You’ve heard the good news: Fish is a rich source of protein and omega-3 fatty acids and promotes cardiovascular and overall health. But you’re also aware of the advisories: Don’t eat too much of certain varieties, such as farmed salmon, which may contain PCBs; or other types, which may contain mercury. Add on concerns about ocean sustainability, and you may never feel sure you’re picking out the right fresh fillet at your local market.

To make the task a little less daunting, try these four online resources that guide you toward sound seafood choices both for your health and the health of the environment.

Oceans Alive
www.oceansalive.org
Oceans Alive, a campaign by the Environmental Defense Network, has a comprehensive website featuring seafood, human health, and environmental topics. The link Seafood Choices provides a list of the best and worst seafood selections. Eat Smart helps you weigh the benefits of versus concerns about eating seafood.

Seafood Choices Alliance
www.seafoodchoices.com
Dedicated to ocean sustainability, Seafood Choices Alliance’s website offers information on commercial fishing techniques and the most ecofriendly fish. An online database, SeaSense, tells how fish are raised and caught and gives buying tips on about 15 seafood varieties.

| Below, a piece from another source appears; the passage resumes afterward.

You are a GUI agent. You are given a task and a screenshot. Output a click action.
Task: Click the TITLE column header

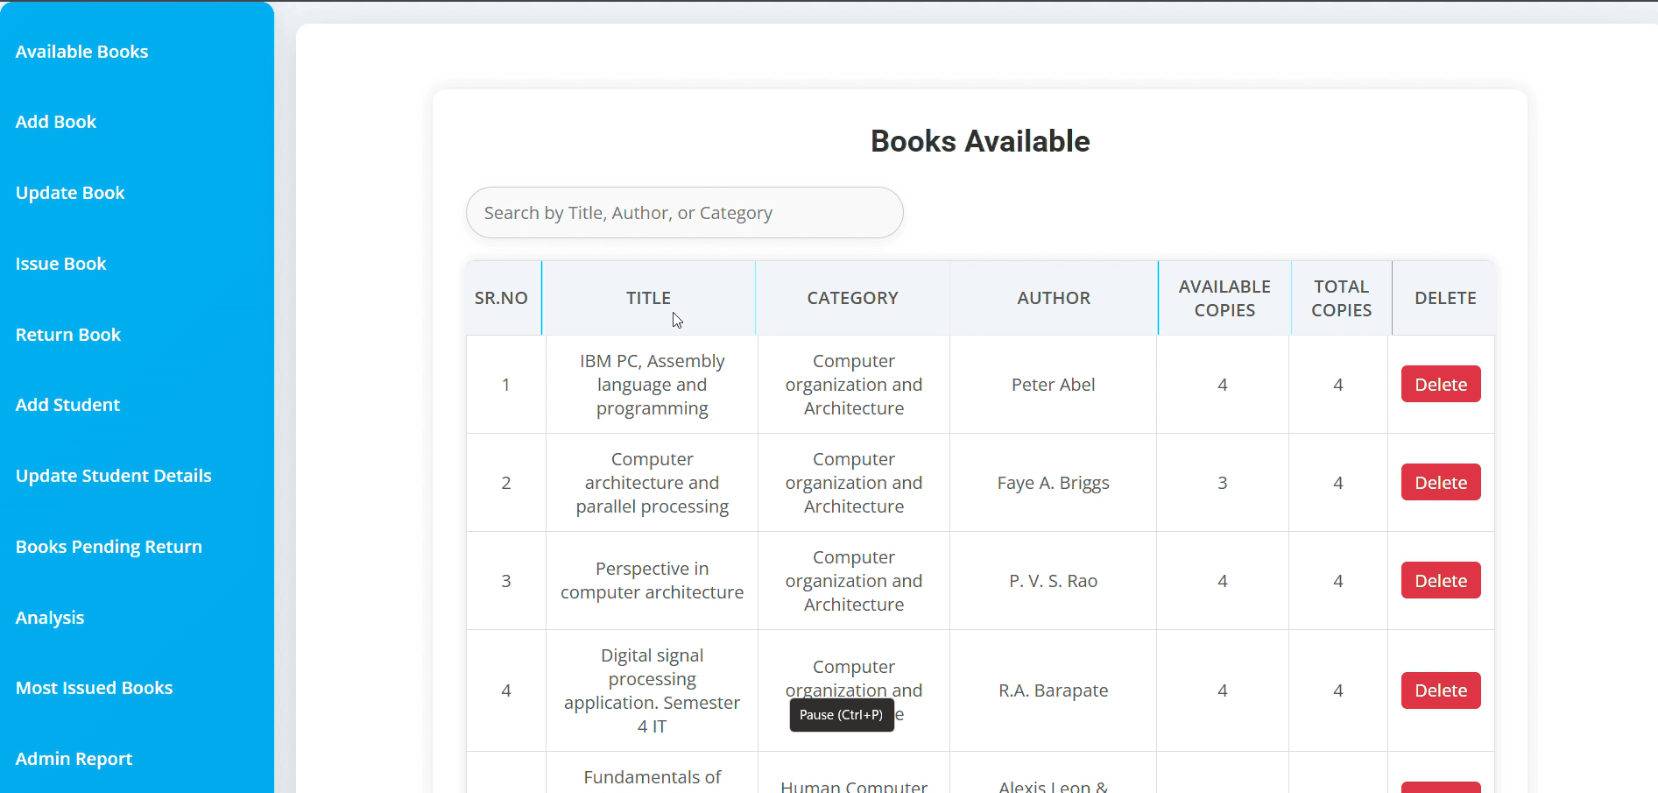click(x=648, y=298)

Food and Drug Administration (FDA)
www.cfsan.fda.gov/seafood1.html
The FDA offers the latest advisories on pathogens and contaminants found in commercial seafood. Although not the most visitor-friendly site, it is an especially good source for those worried about the risk of bacteria and food-borne illnesses from eating fish.

Environmental Protection Agency (EPA)
www.epa.gov/waterscience/fish/states.htm
If you buy local fish, or if you catch your own, you can stay up-to-date on the safety of area rivers, reservoirs, and lakes by searching under your state on this EPA link. Provides advisories for contaminated or polluted fishing areas.